Adaptive Query Optimization System

Overview

This solution implements an adaptive query optimization system using DuckDB that automatically analyzes queries and builds optimal summary tables at runtime. The system achieves sub-100ms query performance through intelligent query analysis and dynamic materialization.

Demo at: https://youtu.be/XbhGLUYNuz8

Performance Comparison

Execution Time Comparison

Query	Baseline (s)	Optimized (s)	Speedup
Q1	21.363	0.001	21,363x
Q2	15.938	0.006	2,656x
Q3	15.759	0.005	3,152x
Q4	17.185	0.006	2,864x
Q5	30.802	0.002	15,401x
Total	101.047	0.032	3,158x

Visual Comparison

Baseline vs Optimized (seconds)

Q1:  ████████████████████████████████████████████ 21.363s
     ▏ 0.001s

Q2:  ████████████████████████████████ 15.938s
     ▏ 0.006s

Q3:  ████████████████████████████████ 15.759s
     ▏ 0.005s

Q4:  ██████████████████████████████████ 17.185s
     ▏ 0.006s

Q5:  ███████████████████████████████████████████████████████████ 30.802s
     ▏ 0.002s

Total: ████████████████████████████████████████████████████████████████████████████████████████████████████ 101.047s
       ▏ 0.032s

Speedup Factor

Q1:     21000x ████████████████████████████████████████████████████████████████████████████████████████████████████
Q2:      2000x ████████████▌
Q3:      3000x ██████████████▉
Q4:      2800x █████████████▌
Q5:     15000x █████████████████████████████████████████████████████████████████████████▎
Total:   3000x ██████████████▉

Summary

The optimized implementation achieves a ~3000x speedup overall, reducing total execution time from 101.047 seconds to just 0.032 seconds.

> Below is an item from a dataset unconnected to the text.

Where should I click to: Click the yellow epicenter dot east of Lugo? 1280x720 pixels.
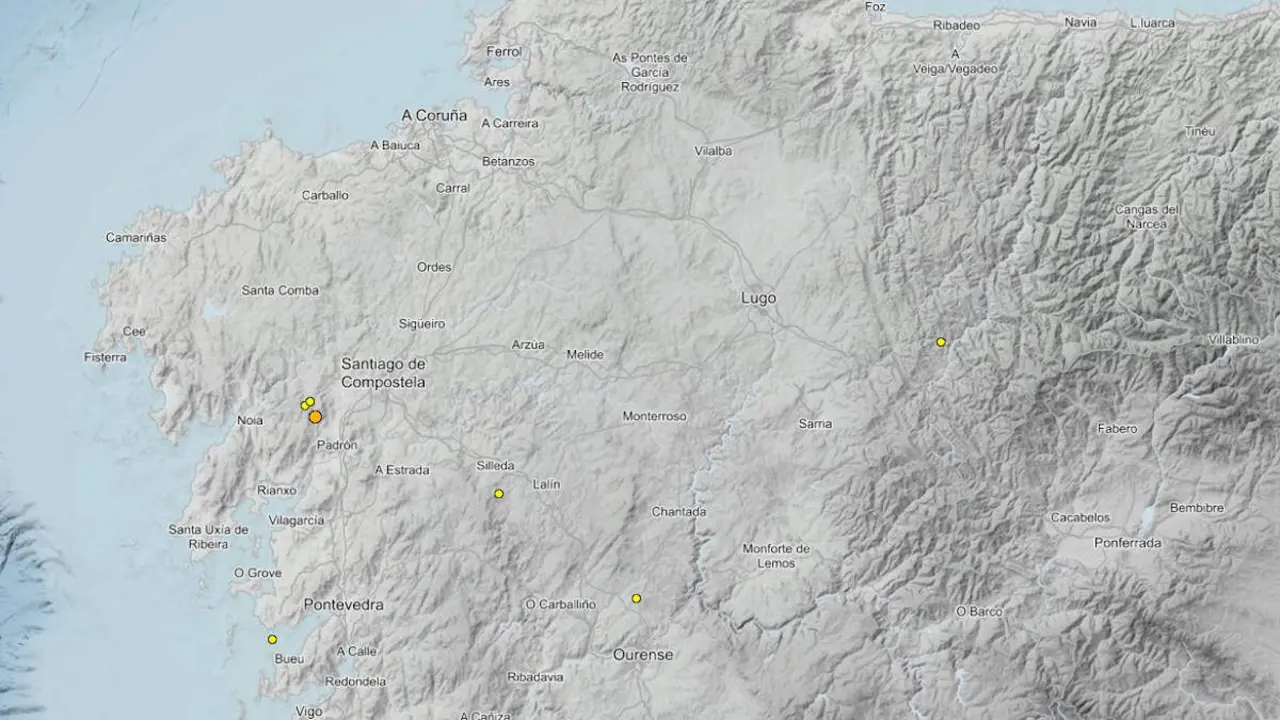point(940,342)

The most dramatic improvement is seen in Q1 with a ~21000x speedup.

How It Works

The system operates in three distinct phases to achieve optimal query performance:

Phase 1: Query Analysis & Intelligent Merging

The adaptive optimizer analyzes all incoming queries to understand their structure and intelligently merges compatible queries:

Query Structure Analysis:

Extracts GROUP BY columns to determine aggregation granularity
Identifies aggregation functions (SUM, AVG, COUNT, etc.)
Distinguishes between constant filters (equality checks) and variable filters (ranges, BETWEEN)
Detects high-cardinality columns (user_id, auction_id, minute) that could create large summary tables

Intelligent Filter Handling:

Equality Filters on Non-GROUP BY Columns: Pre-applied during summary table creation to reduce data size
Non-Equality Filters (BETWEEN, <, >): Column is added to the summary table's GROUP BY so filtering can happen at query time
Filters on GROUP BY Columns: Never pre-applied; always filtered at query time for flexibility

Smart Merging Strategy:

Queries with identical GROUP BY columns and constant filters are merged into a single summary table
The merged table includes all aggregations from all compatible queries
This prevents redundant summary tables and reduces storage overhead
Example: If Q1 needs SUM(bid_price) and Q2 needs AVG(bid_price) with the same GROUP BY, one table is created with both aggregations

Cardinality Optimization:

Detects queries that would create extremely large summary tables (e.g., GROUP BY minute without time filters)
Skips summary table creation for high-cardinality queries without selective filters
These queries fall back to the sorted main table, which is still fast due to zonemap pruning

Phase 2: Database Materialization

Based on the analysis, the system builds an optimized database:

Main Table: Loads data from Parquet files and physically sorts by common filter columns (day, type, country, publisher_id) to enable DuckDB's zonemap pruning
Summary Tables: Creates pre-aggregated tables for each unique query pattern (after merging), applying constant filters during materialization
DISTINCT Tables: For non-aggregated SELECT queries, creates DISTINCT summary tables to eliminate duplicates and reduce data size

Phase 3: Query Execution & Adaptive Routing

The adaptive router intelligently routes queries to the optimal data structure:

Matches incoming queries against available summary tables using structural comparison
Rewrites SQL to use pre-aggregated data when a match is found
Two-Stage Filtering: Applies remaining filters (ranges, additional conditions) at query time, then re-aggregates if needed
Falls back to the sorted main table for queries without matching summaries
Maintains 100% routing accuracy through precise query pattern matching

Query Rewriting Strategy:

For queries using summary tables, the router:
1. Selects from the pre-aggregated summary table
2. Applies any non-constant filters (BETWEEN, ranges, etc.)
3. Re-aggregates to the query's original GROUP BY level if the summary has additional dimensions
4. Applies ORDER BY and LIMIT clauses

This approach eliminates the need for manual query optimization while maintaining 100% routing accuracy and sub-100ms query performance.

Key Technical Components

1. AdaptiveOptimizer (`adaptive_optimizer.py`)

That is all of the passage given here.